South African Court Submissions Expose Lies and Deceptive Tactics Used to Perpetuate MTI Bitcoin Ponzi Scheme
South African Court Submissions Expose Lies and Deceptive Tactics Used to Perpetuate MTI Bitcoin Ponzi Scheme
New submissions by a South African regulator, the Financial Sector Conduct Authority (FSCA) and liquidators have exposed the web of lies and deceptive tactics that were used by Mirror Trading International (MTI) CEO Johann Steynberg and others to perpetuate the Ponzi scheme.
Undeclared Losses
In its report filed with the South African court, the regulator also exposes the true extent of losses that were incurred by the bitcoin investment company. For instance, in what the FSCA calls the “first period,” MTI had a “total of nearly 51 bitcoin (that) were deposited with Belize-based forex broker FXChoice, but 22 — or 43% — of these coins were lost by the traders.” However, at this point there was “no multi-level marketing involved.”
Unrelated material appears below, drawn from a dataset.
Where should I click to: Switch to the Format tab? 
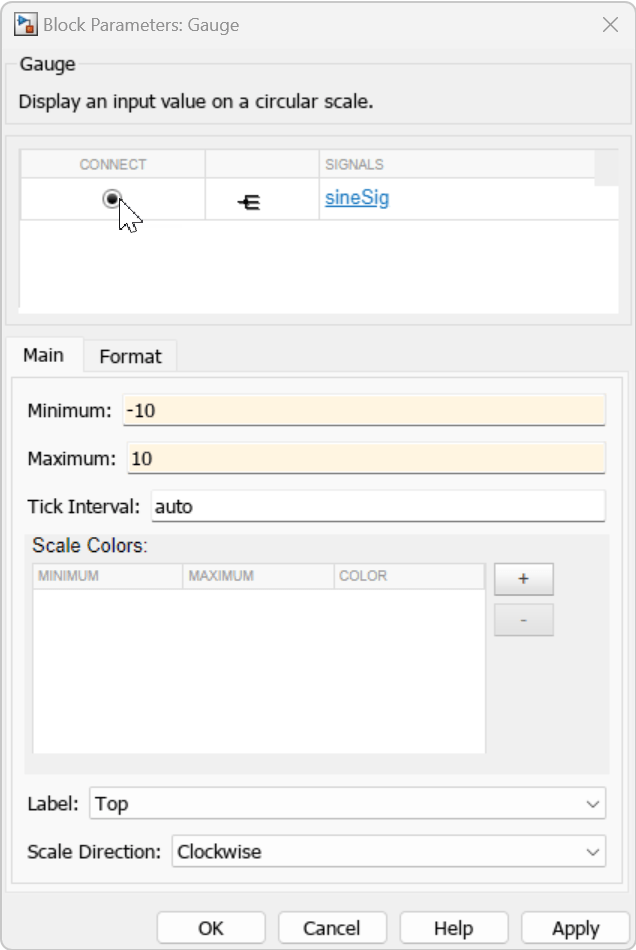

Nevertheless, this would change in the second period “when Steynberg purportedly introduced a computerized trading bot” that falsely guaranteed returns of 10% each day. The report explained:
FX Choice reported to the FSCA that 1,846 bitcoin were deposited with it between January and June 2020, but of this 566 bitcoin (about 30%) were lost. These trading results were completely at odds with the wild claims of success being promoted on social media by MTI. FX Choice subsequently froze the remaining 1,280 bitcoin.
In the last period, Steynberg claimed all investors’ bitcoin had been transferred to a new broker, Trade 300. Still, when the FSCA investigated this claim, “it concluded that Trade 300 was a fraudulent creation of Steynberg’s and does not exist as a bona fide brokerage,” according to a report by Moneyweb.
MTI Shareholding Structure
Meanwhile, MTI liquidators have similarly submitted “evidence” that exposes the bitcoin investment company’s actual shareholding structure. The liquidators’ position is paraphrased by the Moneyweb report: “Based on the evidence provided by the liquidators, MTI was owned 50-50 by Steynberg and Clynton Marks, who would divvy up 10% of the profits between them every Monday.”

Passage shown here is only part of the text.